## EXTRACTED TEXT

Tac1-PCOS

Silvia Leon Tellez (PhD) is a member of the host group GC10 Hormonal Regulation of Energy Balance, Puberty and Reproduction, led by Prof. Manuel Tena Sempere. Silvia’s IMIBIC-P2Med Fellowship is a continuation of her MSCA-IF project which started in 2020: Setting the Basis for Improved, Personalized Management of Ovulatory Dysfunction: Roles of Perturbed LH Secretory Profiles and Contribution of Substance-P/Tachykinin Receptor Type 1 (Tac1/Tacr1) System. Her project will expand our understanding of the mechanisms controlling ovulation and female fertility, helping to define novel, personalised strategies for the management of reproductive disorders, particularly polycystic ovary syndrome (PCOS). Exceptionally, her IMIBIC-P2Med Fellowship will last for 1 year, starting in May 2022.

Infertility/subfertility is a growing challenge in reproductive medicine, affecting one in seven couples. The most common cause of female subfertility is ovulatory dysfunction. Oligo-/anovulation is linked to prevalent conditions, such as polycystic ovary syndrome (PCOS), and other perturbed states of the hypothalamic–pituitary–gonadal (HPG) axis, e.g., hypothalamic amenorrhea or premature ovarian insufficiency.
PCOS is a condition of high prevalence with an important impact on the quality of life. The exact cause of PCOS is unknown, but current research suggests that a combination of genetic and environmental factors lead to the disease. PCOS is defined by hyper-androgenism, anovulation and polycystic ovaries, and is characterized by elevated GnRH/LH pulse frequency, a feature suggestive of a hyperactive HPG axis. However, the central neuroendocrine defects affecting pulsatile GnRH/LH secretion and driving or contributing to the above forms of hypogonadism or PCOS are not fully known. Regarding the environmental factors, a number of lifestyle factors affect fertility in women. These include but are not limited to nutrition, weight, and exercise. In this sense, women with PCOS present a higher risk of obesity (in particular the visceral phenotype), dyslipidemia, insulin resistance (IR) with compensatory hyperinsulinemia, type 2 diabetes mellitus and metabolic syndrome. The variable combination of various reproductive, neuroendocrine and metabolic disorders defines a substantial heterogeneity in the presentation of PCOS, which hampers proper diagnosis and management, which might benefit from a deeper understanding of the basis of the disease.

## SUPPLIED MATERIAL
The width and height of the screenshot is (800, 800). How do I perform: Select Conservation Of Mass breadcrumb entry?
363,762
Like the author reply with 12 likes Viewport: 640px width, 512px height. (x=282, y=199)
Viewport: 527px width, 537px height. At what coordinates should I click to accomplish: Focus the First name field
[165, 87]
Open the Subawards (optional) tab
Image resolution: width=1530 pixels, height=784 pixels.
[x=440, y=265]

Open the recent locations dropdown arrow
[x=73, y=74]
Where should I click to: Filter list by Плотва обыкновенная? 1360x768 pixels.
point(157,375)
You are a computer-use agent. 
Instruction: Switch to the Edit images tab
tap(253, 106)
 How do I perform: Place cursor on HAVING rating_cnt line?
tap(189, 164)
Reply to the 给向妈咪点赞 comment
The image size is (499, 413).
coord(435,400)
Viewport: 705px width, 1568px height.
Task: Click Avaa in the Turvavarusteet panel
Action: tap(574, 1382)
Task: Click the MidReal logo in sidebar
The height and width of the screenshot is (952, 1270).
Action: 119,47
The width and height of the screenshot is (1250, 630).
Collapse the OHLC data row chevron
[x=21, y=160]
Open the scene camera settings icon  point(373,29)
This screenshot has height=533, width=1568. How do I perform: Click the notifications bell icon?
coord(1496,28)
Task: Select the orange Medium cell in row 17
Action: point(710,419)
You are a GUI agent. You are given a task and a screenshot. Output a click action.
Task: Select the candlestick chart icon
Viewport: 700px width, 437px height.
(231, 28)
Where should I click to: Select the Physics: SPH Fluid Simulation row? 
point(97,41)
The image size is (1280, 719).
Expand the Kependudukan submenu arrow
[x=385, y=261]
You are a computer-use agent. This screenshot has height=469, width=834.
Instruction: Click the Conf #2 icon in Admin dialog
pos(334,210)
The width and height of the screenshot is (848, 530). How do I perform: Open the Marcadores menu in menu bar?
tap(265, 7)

## TO DO
• a. Please update the Tac1-PCOS text starting at "Silvia Leon Tellez" and ending at "in May 2022.", putting "June 2022" in place of "May 2022".
• b. According to the Tac1-PCOS text, what share of couples does infertility/subfertility affect?
• c. Carry on writing the Tac1-PCOS text from its last sentence.

## RESULTS FOR EACH TASK
• a.
Silvia Leon Tellez (PhD) is a member of the host group GC10 Hormonal Regulation of Energy Balance, Puberty and Reproduction, led by Prof. Manuel Tena Sempere. Silvia’s IMIBIC-P2Med Fellowship is a continuation of her MSCA-IF project which started in 2020: Setting the Basis for Improved, Personalized Management of Ovulatory Dysfunction: Roles of Perturbed LH Secretory Profiles and Contribution of Substance-P/Tachykinin Receptor Type 1 (Tac1/Tacr1) System. Her project will expand our understanding of the mechanisms controlling ovulation and female fertility, helping to define novel, personalised strategies for the management of reproductive disorders, particularly polycystic ovary syndrome (PCOS). Exceptionally, her IMIBIC-P2Med Fellowship will last for 1 year, starting in June 2022.

• b. One in seven couples.

• c.
Androgen-induced PCOS mouse model shares many of the salient features of human PCOS patients, as hyper-androgenism, insulin resistance, altered steroidogenesis, abnormal maturation of ovarian follicles and anovulation. Additionally, these PCOS-like mouse models show infertility and more atretic follicles and follicular cysts. The pre-clinical studies included in this project involve two models of androgenization of female mice, with different developmental windows of androgen excess. A combination of models will be investigated as a means to replicate some of the pathophysiological substrate (androgen excess) and different phenotypes of PCOS.
The results of this project will not only represent a substantial step forward in our understanding of the central mechanisms that govern reproductive function, with particular attention to the role of Tac1/SP in the control of ovulation/LH surge and LH pulsatility, but will also help to identify novel therapeutic targets (i.e., subtance P/NK1R) to improve fertility management and in vitro fertilization (IVF) treatments in PCOS patients.

The GLOBAL OBJECTIVE of the project is to deepen our understanding of the central mechanisms that regulate ovulation, the pre-ovulatory LH surge and LH secretory patterns, by characterizing the roles and mechanisms of action of the SP/NK1R signaling system, with a particular focus on their actions in Kiss1 neurons, using at-the-edge preclinical models and techniques of neuronal manipulation.
Objective 1: To assess the physiological relevance of the SP/NK1R signaling in defining LH secretory patterns and ovulatory function, using chemogenetic activation or inhibition of Tac1 neurons.
Objective 2: To assess the impact of SP/NK1R signaling manipulation (stimulation vs. inhibition) in defining altered LH secretory patterns and ovulatory function, in mouse models of PCOS.
Objective 3: To assess changes in the secretory profiles of LH in mouse models of PCOS with or without metabolic complications, and to correlate with ovulatory dysfunction.